LangChain Observability
Contents
-
Overview
-
Prerequisites
-
Instructions
-
Output
-
Error Handling
-
Examples
-
Resources
Overview
Set up comprehensive observability for LangChain applications with LangSmith, OpenTelemetry, Prometheus, and structured logging.
Prerequisites
-
LangChain application in staging/production
-
LangSmith account (optional but recommended)
-
Prometheus/Grafana infrastructure
-
OpenTelemetry collector (optional)
Instructions
Step 1: Enable LangSmith Tracing
Set LANGCHAIN_TRACING_V2=true and configure LANGCHAIN_API_KEY and LANGCHAIN_PROJECT environment variables. All chains are automatically traced.
Step 2: Add Prometheus Metrics
Create a PrometheusCallback handler that tracks langchain_llm_requests_total , langchain_llm_latency_seconds , and langchain_llm_tokens_total counters/histograms.
Step 3: Integrate OpenTelemetry
Use OTLPSpanExporter with a custom OpenTelemetryCallback to add spans for chain and LLM operations with parent-child relationships.

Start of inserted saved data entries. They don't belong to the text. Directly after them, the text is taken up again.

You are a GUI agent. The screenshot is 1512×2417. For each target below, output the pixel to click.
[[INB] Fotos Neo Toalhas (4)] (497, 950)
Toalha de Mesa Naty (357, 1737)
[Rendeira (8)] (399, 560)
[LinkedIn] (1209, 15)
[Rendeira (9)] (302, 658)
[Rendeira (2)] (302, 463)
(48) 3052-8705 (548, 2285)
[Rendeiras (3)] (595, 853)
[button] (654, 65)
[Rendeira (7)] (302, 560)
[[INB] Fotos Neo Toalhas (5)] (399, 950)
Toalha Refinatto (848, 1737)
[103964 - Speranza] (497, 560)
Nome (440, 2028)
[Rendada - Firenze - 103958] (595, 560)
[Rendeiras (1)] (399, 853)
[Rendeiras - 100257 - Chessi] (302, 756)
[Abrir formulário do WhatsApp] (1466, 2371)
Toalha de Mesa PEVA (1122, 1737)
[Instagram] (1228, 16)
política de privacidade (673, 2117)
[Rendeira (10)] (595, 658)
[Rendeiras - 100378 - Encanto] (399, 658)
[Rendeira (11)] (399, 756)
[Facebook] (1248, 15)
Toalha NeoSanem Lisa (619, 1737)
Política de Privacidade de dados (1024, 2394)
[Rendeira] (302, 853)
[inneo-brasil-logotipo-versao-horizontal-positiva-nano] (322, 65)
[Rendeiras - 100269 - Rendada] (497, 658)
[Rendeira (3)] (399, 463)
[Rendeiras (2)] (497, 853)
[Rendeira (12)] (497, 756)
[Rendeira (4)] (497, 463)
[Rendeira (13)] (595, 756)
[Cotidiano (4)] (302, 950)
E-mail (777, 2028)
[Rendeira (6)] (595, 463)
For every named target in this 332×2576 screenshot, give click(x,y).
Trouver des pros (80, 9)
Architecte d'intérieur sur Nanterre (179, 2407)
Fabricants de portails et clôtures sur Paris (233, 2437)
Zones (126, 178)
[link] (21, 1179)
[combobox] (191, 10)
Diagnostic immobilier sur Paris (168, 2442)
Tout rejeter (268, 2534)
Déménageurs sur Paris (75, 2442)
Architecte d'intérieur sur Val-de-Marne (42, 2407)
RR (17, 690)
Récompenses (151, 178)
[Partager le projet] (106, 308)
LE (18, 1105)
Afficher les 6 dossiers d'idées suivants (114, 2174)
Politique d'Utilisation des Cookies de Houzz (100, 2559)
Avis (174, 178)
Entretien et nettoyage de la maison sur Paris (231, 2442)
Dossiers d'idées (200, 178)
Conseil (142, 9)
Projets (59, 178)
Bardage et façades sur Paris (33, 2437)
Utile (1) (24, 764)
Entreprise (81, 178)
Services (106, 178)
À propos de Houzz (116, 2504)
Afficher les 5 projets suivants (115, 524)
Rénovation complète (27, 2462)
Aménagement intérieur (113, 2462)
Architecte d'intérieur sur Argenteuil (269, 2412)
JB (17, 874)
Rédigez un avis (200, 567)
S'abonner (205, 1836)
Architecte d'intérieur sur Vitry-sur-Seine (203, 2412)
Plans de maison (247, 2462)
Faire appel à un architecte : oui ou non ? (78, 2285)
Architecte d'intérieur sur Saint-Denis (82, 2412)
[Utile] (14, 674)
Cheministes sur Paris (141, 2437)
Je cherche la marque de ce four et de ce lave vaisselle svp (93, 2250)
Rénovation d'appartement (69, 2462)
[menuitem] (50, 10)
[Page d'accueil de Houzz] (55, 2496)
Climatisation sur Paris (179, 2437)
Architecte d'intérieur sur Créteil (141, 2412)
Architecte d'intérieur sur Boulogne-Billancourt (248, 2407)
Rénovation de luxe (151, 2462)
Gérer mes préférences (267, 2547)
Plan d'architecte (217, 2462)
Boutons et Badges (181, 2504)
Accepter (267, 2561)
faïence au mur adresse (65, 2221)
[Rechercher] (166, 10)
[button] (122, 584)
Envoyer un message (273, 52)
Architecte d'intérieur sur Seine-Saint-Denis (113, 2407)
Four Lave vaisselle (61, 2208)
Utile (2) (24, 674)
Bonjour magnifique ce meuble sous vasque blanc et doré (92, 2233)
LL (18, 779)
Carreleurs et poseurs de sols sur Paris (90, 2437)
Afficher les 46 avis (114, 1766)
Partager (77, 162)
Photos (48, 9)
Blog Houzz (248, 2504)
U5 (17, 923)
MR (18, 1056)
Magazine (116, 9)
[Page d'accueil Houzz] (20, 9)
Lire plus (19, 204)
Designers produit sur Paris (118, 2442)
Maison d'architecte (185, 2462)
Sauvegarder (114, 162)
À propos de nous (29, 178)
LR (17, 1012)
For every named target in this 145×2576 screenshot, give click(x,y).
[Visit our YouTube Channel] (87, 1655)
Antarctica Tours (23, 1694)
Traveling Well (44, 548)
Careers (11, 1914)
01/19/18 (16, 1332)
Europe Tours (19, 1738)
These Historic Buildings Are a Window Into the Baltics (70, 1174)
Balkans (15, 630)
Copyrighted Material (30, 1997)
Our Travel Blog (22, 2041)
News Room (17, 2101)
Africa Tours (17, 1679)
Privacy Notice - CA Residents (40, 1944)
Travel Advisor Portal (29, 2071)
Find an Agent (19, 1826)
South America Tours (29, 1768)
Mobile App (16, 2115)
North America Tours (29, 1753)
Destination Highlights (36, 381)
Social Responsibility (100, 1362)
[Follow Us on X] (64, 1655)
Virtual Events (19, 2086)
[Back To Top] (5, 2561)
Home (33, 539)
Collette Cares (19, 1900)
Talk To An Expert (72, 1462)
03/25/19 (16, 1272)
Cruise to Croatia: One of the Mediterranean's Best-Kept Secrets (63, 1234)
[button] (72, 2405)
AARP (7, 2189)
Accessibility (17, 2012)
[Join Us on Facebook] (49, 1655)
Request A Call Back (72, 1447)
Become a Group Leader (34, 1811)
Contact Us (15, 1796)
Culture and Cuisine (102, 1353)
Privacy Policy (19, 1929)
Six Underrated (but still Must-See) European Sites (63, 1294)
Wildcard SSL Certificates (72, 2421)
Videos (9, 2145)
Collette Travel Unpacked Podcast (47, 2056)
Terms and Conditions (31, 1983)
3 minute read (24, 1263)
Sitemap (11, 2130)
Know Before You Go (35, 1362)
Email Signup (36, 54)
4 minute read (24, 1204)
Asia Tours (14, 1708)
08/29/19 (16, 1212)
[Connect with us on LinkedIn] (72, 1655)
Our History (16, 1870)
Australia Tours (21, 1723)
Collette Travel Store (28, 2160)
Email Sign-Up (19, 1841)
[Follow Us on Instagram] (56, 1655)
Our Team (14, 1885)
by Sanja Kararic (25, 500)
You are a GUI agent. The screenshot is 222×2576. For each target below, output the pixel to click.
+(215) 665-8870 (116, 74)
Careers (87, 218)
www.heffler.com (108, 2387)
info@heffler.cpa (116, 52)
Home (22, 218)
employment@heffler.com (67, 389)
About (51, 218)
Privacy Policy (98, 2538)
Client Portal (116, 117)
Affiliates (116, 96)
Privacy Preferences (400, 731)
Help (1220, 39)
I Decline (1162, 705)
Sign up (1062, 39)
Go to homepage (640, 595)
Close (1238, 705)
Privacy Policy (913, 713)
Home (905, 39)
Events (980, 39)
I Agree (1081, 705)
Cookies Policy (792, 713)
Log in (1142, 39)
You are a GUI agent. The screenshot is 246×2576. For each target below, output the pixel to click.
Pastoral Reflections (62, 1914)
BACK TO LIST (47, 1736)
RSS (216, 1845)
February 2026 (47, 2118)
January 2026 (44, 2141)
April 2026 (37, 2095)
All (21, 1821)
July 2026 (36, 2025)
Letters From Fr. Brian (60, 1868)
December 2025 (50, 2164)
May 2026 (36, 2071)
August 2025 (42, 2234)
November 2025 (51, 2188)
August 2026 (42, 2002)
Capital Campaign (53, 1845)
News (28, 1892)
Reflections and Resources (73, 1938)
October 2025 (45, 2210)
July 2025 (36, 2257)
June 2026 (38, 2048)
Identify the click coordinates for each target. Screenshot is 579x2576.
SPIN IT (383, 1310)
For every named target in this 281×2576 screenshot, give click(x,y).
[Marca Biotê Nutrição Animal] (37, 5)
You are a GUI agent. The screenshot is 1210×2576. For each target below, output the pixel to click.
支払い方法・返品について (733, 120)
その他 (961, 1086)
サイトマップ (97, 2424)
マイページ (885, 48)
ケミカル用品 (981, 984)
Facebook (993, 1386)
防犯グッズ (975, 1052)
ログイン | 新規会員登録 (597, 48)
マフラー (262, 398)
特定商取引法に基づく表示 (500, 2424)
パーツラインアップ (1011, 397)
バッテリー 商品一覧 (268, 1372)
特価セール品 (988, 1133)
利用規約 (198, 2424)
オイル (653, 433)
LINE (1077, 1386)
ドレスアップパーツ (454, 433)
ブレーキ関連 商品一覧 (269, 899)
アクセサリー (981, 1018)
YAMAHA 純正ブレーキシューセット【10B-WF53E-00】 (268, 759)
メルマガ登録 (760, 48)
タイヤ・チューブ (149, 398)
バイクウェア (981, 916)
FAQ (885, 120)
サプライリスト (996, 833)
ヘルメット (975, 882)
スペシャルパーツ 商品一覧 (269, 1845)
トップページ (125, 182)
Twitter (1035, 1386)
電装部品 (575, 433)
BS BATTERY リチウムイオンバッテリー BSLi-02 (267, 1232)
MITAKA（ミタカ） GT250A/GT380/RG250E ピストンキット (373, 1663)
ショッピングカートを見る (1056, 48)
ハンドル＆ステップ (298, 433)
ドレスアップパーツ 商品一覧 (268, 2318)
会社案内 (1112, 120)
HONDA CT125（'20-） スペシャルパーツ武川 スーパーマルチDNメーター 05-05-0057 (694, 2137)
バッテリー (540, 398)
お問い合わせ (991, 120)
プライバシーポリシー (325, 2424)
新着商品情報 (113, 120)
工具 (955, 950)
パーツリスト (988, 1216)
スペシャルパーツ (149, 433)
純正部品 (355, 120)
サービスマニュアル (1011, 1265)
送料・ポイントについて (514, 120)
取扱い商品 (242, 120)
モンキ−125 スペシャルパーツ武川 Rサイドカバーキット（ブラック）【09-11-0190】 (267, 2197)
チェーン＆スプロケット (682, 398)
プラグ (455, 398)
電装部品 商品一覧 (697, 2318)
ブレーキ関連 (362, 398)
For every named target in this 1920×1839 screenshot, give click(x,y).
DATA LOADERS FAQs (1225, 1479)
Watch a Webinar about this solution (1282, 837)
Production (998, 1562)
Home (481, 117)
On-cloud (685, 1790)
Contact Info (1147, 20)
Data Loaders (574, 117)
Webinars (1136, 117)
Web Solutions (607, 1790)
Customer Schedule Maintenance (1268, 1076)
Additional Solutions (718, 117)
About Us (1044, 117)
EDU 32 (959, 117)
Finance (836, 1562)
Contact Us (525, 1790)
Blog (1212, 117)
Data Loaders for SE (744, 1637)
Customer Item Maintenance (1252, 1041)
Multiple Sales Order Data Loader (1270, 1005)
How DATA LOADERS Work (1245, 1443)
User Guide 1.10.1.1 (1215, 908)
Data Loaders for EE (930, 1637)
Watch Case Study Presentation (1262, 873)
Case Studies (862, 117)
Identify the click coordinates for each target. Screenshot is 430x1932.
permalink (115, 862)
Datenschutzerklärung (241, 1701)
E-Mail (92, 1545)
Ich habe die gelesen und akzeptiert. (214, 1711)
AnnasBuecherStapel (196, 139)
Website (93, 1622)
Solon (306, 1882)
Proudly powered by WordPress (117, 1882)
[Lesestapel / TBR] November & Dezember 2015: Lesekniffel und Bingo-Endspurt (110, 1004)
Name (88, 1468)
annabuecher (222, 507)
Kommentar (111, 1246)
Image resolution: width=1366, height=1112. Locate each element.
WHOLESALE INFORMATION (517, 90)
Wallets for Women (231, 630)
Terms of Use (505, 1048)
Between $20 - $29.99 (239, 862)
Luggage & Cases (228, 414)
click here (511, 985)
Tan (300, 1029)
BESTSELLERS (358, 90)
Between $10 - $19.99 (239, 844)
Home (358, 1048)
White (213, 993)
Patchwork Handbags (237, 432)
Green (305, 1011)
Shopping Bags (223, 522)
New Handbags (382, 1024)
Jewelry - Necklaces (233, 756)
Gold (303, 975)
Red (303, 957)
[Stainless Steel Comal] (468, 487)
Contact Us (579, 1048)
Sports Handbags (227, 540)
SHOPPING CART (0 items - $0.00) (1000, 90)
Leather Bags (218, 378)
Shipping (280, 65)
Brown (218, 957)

Step 4: Configure Structured Logging
Use structlog with a StructuredLoggingCallback to emit JSON logs for all LLM start/end/error events.
Step 5: Set Up Grafana Dashboard
Create panels for request rate, P95 latency, token usage, and error rate using Prometheus queries.
Step 6: Configure Alerting Rules
Define Prometheus alerts for high error rate (>5%), high latency (P95 >5s), and token budget exceeded.
See detailed implementation for complete callback code, dashboard JSON, and alert rules.
Output
-
LangSmith tracing enabled
-
Prometheus metrics exported
-
OpenTelemetry spans
-
Structured logging
-
Grafana dashboard and alerts
Error Handling
Issue Cause Solution
Missing metrics Callback not attached Pass callback to LLM constructor
Trace gaps Missing context propagation Check parent span handling
Alert storms Thresholds too sensitive Tune for duration and thresholds
Examples
Basic usage: Apply langchain observability to a standard project setup with default configuration options.
Advanced scenario: Customize langchain observability for production environments with multiple constraints and team-specific requirements.
Resources
-
LangSmith Documentation
-
OpenTelemetry Python
-
Prometheus Python Client
Next Steps
Use langchain-incident-runbook for incident response procedures.